▸ INSTRUCTIONS TO FOLLOW: Report how many lines of the material below contain the string "will". The reply is that number and no more.

BEGIN EXTRACTED DATA

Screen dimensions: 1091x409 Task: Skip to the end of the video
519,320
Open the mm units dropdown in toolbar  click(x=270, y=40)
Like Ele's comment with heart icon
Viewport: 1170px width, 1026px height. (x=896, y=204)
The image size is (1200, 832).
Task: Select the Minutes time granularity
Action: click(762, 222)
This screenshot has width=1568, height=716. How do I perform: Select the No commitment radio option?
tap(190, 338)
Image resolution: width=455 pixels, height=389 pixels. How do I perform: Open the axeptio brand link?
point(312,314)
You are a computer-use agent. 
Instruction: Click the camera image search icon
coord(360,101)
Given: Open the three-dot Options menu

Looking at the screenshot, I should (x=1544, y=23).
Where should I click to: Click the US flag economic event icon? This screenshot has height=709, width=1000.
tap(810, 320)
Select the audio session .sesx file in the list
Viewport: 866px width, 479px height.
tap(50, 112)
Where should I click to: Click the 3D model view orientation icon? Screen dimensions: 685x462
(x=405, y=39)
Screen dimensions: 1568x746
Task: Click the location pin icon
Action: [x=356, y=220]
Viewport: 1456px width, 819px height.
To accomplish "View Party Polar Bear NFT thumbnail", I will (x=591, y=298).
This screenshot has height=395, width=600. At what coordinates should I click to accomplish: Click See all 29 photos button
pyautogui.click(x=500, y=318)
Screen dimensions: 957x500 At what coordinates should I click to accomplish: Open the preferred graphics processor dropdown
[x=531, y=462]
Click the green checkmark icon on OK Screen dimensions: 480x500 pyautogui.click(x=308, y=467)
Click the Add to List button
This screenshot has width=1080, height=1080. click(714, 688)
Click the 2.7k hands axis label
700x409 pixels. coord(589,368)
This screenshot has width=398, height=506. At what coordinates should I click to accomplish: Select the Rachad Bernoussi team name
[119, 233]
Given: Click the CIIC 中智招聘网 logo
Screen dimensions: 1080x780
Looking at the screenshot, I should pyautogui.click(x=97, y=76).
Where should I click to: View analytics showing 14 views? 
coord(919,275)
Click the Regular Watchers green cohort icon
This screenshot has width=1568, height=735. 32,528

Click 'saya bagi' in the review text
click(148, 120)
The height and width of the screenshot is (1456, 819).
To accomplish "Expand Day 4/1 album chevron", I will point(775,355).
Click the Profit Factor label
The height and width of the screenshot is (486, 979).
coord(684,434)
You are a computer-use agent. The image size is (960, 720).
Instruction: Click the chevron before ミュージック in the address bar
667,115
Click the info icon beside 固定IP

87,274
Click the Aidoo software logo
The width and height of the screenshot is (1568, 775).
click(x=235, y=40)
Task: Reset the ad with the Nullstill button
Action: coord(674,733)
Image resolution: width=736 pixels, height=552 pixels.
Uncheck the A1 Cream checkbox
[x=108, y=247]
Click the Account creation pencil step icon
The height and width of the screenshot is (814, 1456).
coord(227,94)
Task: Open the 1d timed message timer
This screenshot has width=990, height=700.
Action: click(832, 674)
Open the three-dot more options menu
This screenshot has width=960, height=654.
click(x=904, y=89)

END EXTRACTED DATA

▸ WRITTEN RESPONSE: 2